Morante y una faena para soñar toda una vida
Un imponente Roca Rey sale a hombros con Ginés Marín en el broche de la feria de Olivenza
Cinco minutos bastan para soñar toda una vida. Cinco verónicas bastan para soñar una corrida entera. ¿Cómo explicar aquello que se escapa a las palabras? Resplandecían demasiado como para pertenecer al lenguaje, tan viciado últimamente. Era la belleza absoluta, esa del medievo en la que se ahondaba en la proporción y la luminosidad. Los lances, con raíces en La Puebla, florecían en Olivenza: la mano de salida arriba, el vuelo echado, el compás de lo inexplicable. ¿Y la media? Agua bendita. Tan profunda, que cabía un mar entero.
Algo brusco el toro, Morante le aplicó la moneda opuesta: frente a la fuerza bruta, caricia para hacer bueno a «Lechón». Al hilo de las tablas, suave, suavecito, pasito a pasito... No, no era una canción de mercado, era la música del toreo. Sonó a destiempo una guasa: «Mátalo». Y Morante citó despacioso. Eran las 17:45. A partir de entonces, cada muletazo contuvo una historia. Qué empaque el suyo. No se había visto cosa igual en las tres horas matinales, ni en lo que iba de feria. A izquierdas lentificó el tiempo: las telas y el pecho ofrecidos, el toque preciso, aguantando paradas con ese valor natural que solo poseen los verdaderos artistas. No se puede torear con más reposo, sin necesidad de aspavientos, ni escenificaciones. Cuando regresó al camino diestro, remató los derechazos donde la muñeca duele sin necesidad de retorcerse. Eso es pureza, eso es torería natural. Rotaba en el sentido de las agujas del reloj Morante, con el tictac cuasi parado. Todo tan ceremonioso. Qué gustazo. Cuando parecía que la creación había culminado, esculpió unos ayudados por alto que nacían en el Guadalquivir y venían a morir al Guadiana. Un río dentro de cada pase. Diez minutos para soñar toda una vida, a lo Benedetti. O una faena para soñar una temporada de demasiados lugares comunes. Cortó una oreja, pero eso importa poco. ¿Cuánto vale el arte? Que la quemen el par de provocadores de ARCO. Se quema lo que tiene precio. Y el arte auténtico no lo tiene.

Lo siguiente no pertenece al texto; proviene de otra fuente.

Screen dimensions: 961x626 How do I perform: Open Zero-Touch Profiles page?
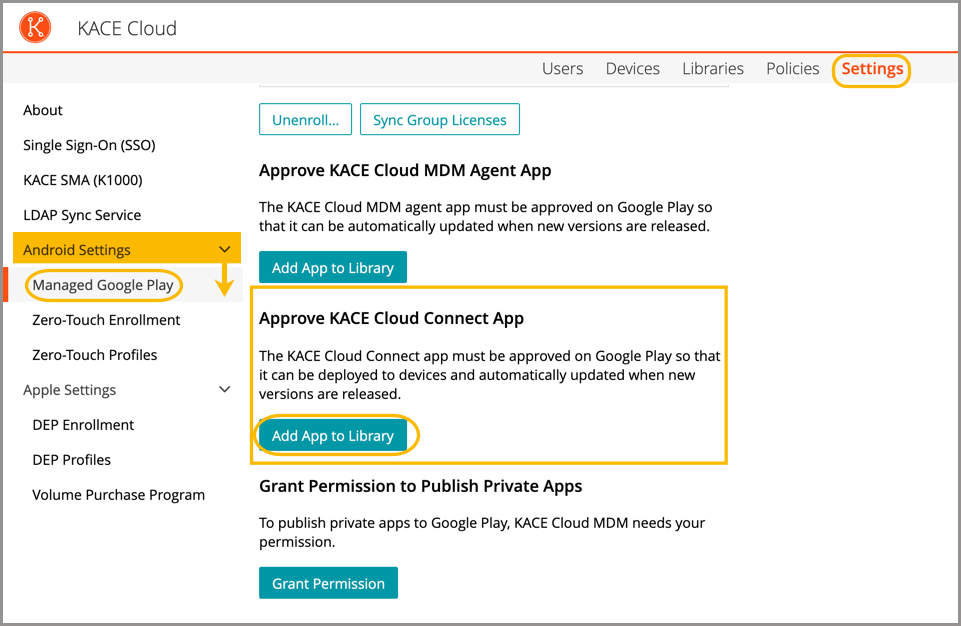pos(94,355)
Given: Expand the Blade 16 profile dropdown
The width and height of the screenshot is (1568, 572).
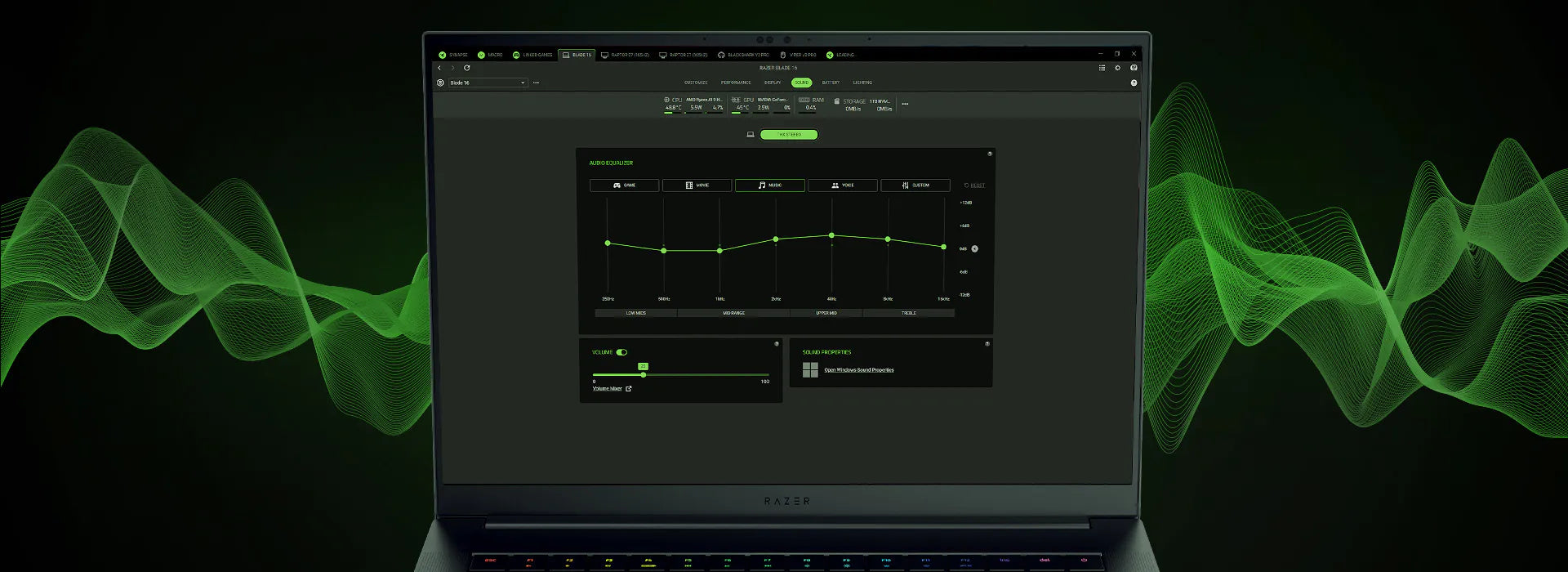Looking at the screenshot, I should point(523,83).
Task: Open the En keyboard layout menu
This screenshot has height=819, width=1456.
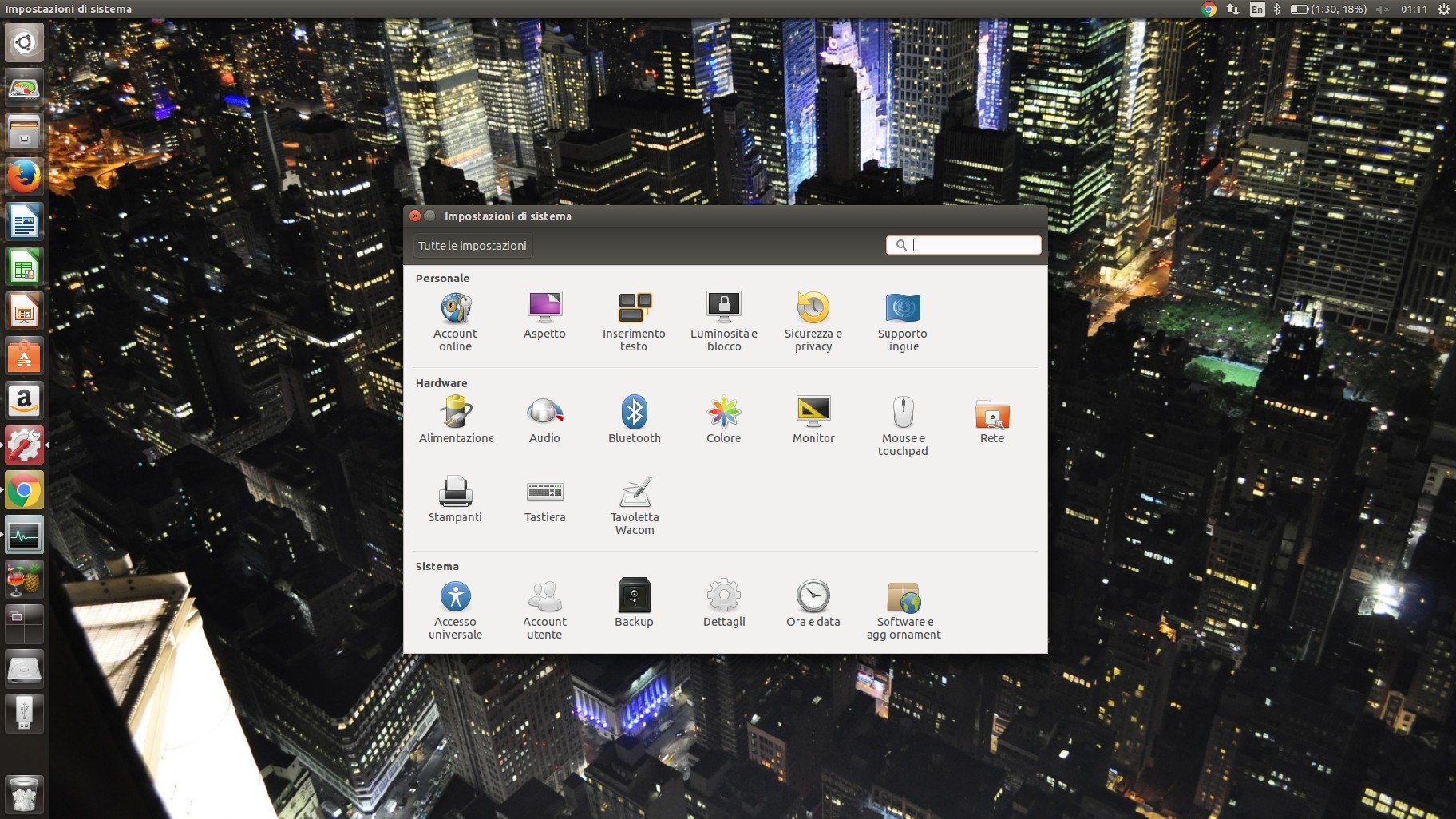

Como tampoco existe un cheque que valga la vida. Roca Rey, que había pechado con un segundo con menos casta que los zalduendos matutinos y con feísimo estilo de manso, se la jugó de principio a fin frente al quinto. No se entregaba el toro. Para entrega sincera, la de la figura peruana desde el soberano quite. Los pases por la espalda se encadenaron en el inicio de la faena, al borde del drama cuando sufrió un revolcón. A izquierdas aguantó miradas nada agradables. Un valor descomunal enseñoreaba cada pasaje. Áspero enemigo, con la cara arriba también a derechas, sin humillar. Y allí seguía Roca, rey del valor, condeciendo tempos al desclasado animal, tónica del sexteto de Daniel Ruiz. Con aplomo y mando, exponiendo todo y más, logró que se tragara los muletazos, aunque el que realmente tragó fue el torero, que abrochó entre los pitones, dejándose acariciar la taleguilla. La gente, en pie. Inconformista, se marcó unas bernadinas de escalofrío cambiándole el viaje. Tanto se extendió que llegó un aviso. Y allá que siguió, fundido con «Merengue» e imponiendo su autoridad hasta arrancar dos orejas.
Ginés Marín evidenció máxima decisión de principio a fin. Grata impresión desde que se plantó con el capote. Brindó al público y midió con listeza los tiempos y las distancias. Pulseó con acierto, con la tela adelantada. Estupendo «Marismeño» y fenomenal el torero, ralentizado al natural, gustándose y desafiante. Epilogó en las cercanías, con un desdén mirando al tendido. Y de esa guisa, con guiños al público, se marcó una bernadinas y dos de pecho que enloquecieron. Crecidísimo Ginés, que cortó una oreja con petición de otra. Se la llevaría luego en el deslucido sexto. Así las cosas, se marchó a hombros con Roca.
Morante, a pie, solo pudo dejar destellos en el cuarto, que cabeceaba sin clase y no humillaba ni por equivocación. La obra ya había sido. Aquella que descorchó la tarde valía para soñar una temporada entera.